Ссылки для упрощенного доступа

Башня Татлина в Лондоне



Анна Асланян: Двор лондонской Королевской академии искусств нынче украшает красно-серое сооружение, двойной спиралью идущее вверх под углом. Это уменьшенная модель памятника III-му Интернационалу, спроектированного Владимиром Татлиным в послереволюционные годы. Макет был сделан для выставки “Строим революцию. Советское искусство и архитектура 1915 – 1935”, которая проходит в академии. Экспонаты ее подразделяются на две категории: рисунки художников-авангардистов, таких, как Александр Родченко, Любовь Попова, Эль Лисицкий, Густав Клуцис, и фотографии созданных под их влиянием произведений конструктивистской архитектуры. Среди последних – дом Мельникова, Шаболовская радиобашня, построенная по проекту Шухова, электростанция ДнепроГЭС и другие. Фотографии предоставлены британским фотохудожником Ричардом Пером и московским Музеем архитектуры имени Щусева; рисунки взяты из коллекции Георгия Костаки в Салониках. Если бы не Костаки, разыскивавший их по всему Советскому Союзу с конца 40-х годов, эти работы с большой вероятностью остались бы забытыми.
Западная публика часто спорит о том, как правильно называть данный стиль: советский авангард – неверно, так как он зародился до революции; русский – тоже, поскольку среди его представителей были люди разных национальностей; футуризм и конструктивизм часто путают друг с другом или считают синонимами. Как бы то ни было, новое искусство, вышедшее из футуристических кафе перед самой Октябрьской революцией и просуществовавшее до середины 30-х, по праву пользуется огромным интересом до сих пор. Считается, что остальные периоды советской истории не произвели ничего подобного по силе. Вот что думает на этот счет британский архитектурный критик Оуэн Хэзерли, автор книг “Воинствующий модернизм” и “Путеводитель по новым руинам Великобритании”.

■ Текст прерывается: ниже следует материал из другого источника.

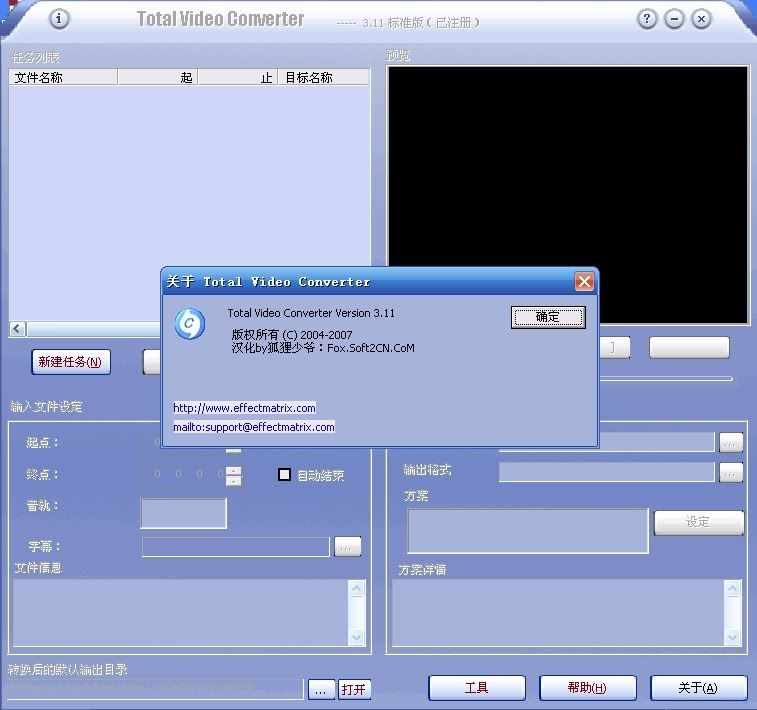Click the support email mailto link
The image size is (757, 710).
(x=254, y=427)
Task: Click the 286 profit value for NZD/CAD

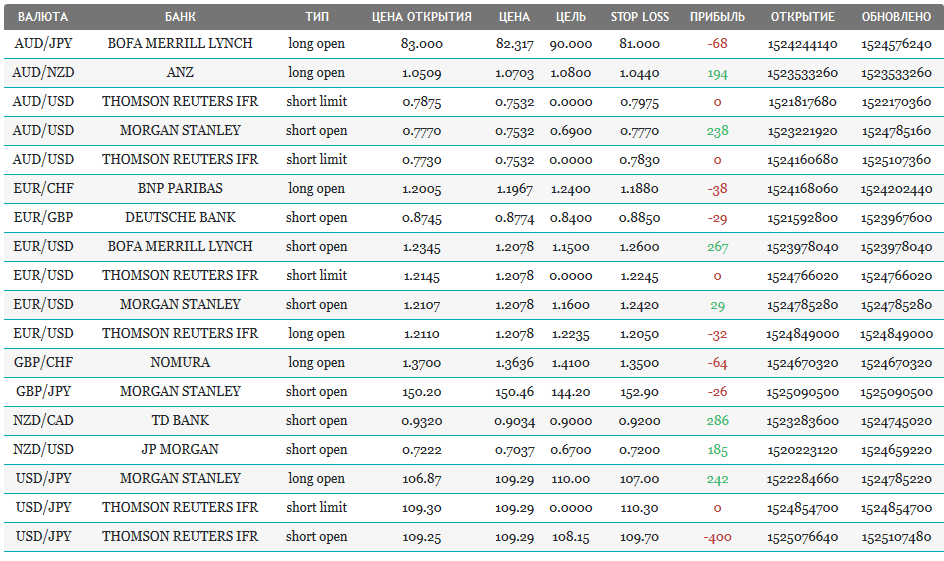Action: pos(717,421)
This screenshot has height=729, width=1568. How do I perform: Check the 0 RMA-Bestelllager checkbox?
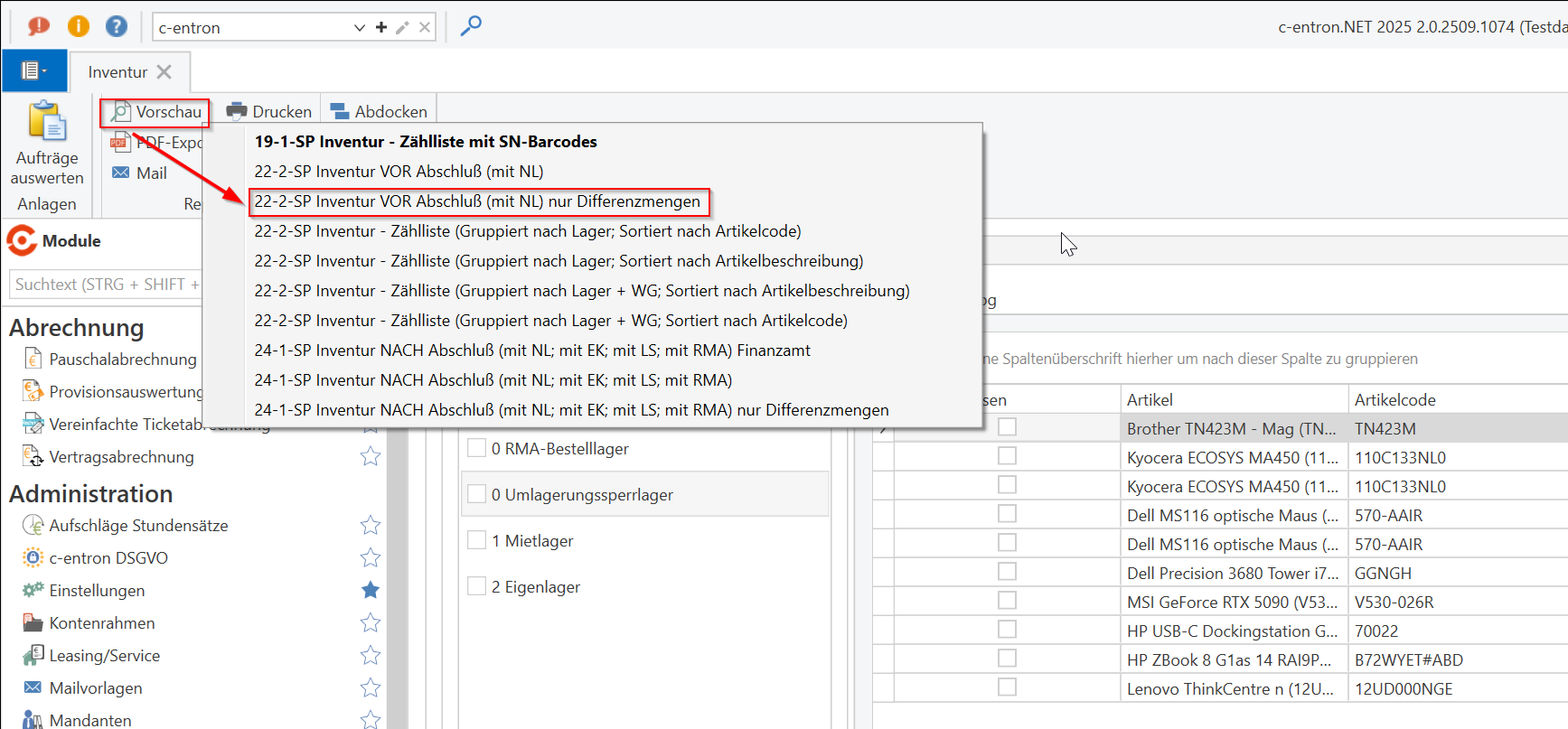(476, 448)
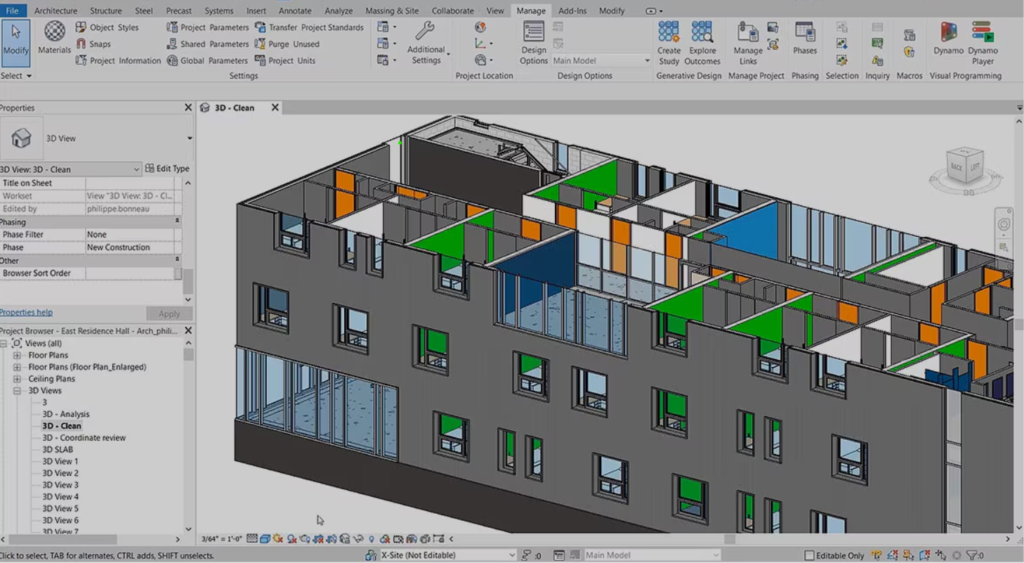Open the Phases dialog
Viewport: 1024px width, 563px height.
[x=804, y=37]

Оуэн Хэзерли: Думаю, тут много разных толкований. Во-первых, нельзя сказать, что советское искусство, пришедшее на смену авангарду, не породило никакого интереса. Достаточно посмотреть на архитектуру, к примеру, на так называемую “сталинскую готику”, постройки 50-х годов – они всегда вызывали любопытство у западных специалистов. Изобразительное искусство действительно пользовалось меньшей популярностью, хотя были исключения – прежде всего соц-арт, отнюдь не оставшийся незамеченным. Художники, появившиеся в 70-е – 80-е годы, стали известны на Западе; интерес к ним пусть медленно, но образовывался.
Что касается сравнительных достоинств русского авангарда и более поздних стилей в советском искусстве, то первый мне нравится больше. Кроме того, он заведомо ближе к тому, что принято считать западноевропейским вкусом. Авангард был международным движением, самым непосредственным образом связанным с другими, существовашими в то время в Европе; вспомните голландскую группу “Де Стиль”, школу “Баухаус” в Германии, Корбюзье и его единомышленников. Словом, речь идет о направлении по-настоящему интернациональном. 20-е годы были временем, когда советское искусство напоминало западное, а точнее – оказывало на него сильное влияние.
Если же обратиться к политике, тут все зависит от того, с каких позиций смотреть. Существует немало комментаторов-либералов, которые трактуют первые 10 лет в истории СССР по-своему, говорят о тех творческих импульсах, которые зародились в ранние послереволюционные времена, удивляются, почему советское искусство не могло процветать и дальше, винят во всем маниакальные наклонности Сталина. Ограничусь своей точкой зрения. На мой взгляд, в первое десятилетие после революции было возможно абсолютно все. Никто не знал, чем кончится этот эксперимент; направлений для дальнейшего развития было множество. Стоит ли удивляться, что тогдашняя ситуация вызвала волну искреннего энтузиазма? Он не утих до сих пор, людям и сегодня интересно размышлять о том, какие возможности не были реализованы, во что еще могло бы вылиться происшедшее. Меня особенно занимают рассуждения именно на эту тему.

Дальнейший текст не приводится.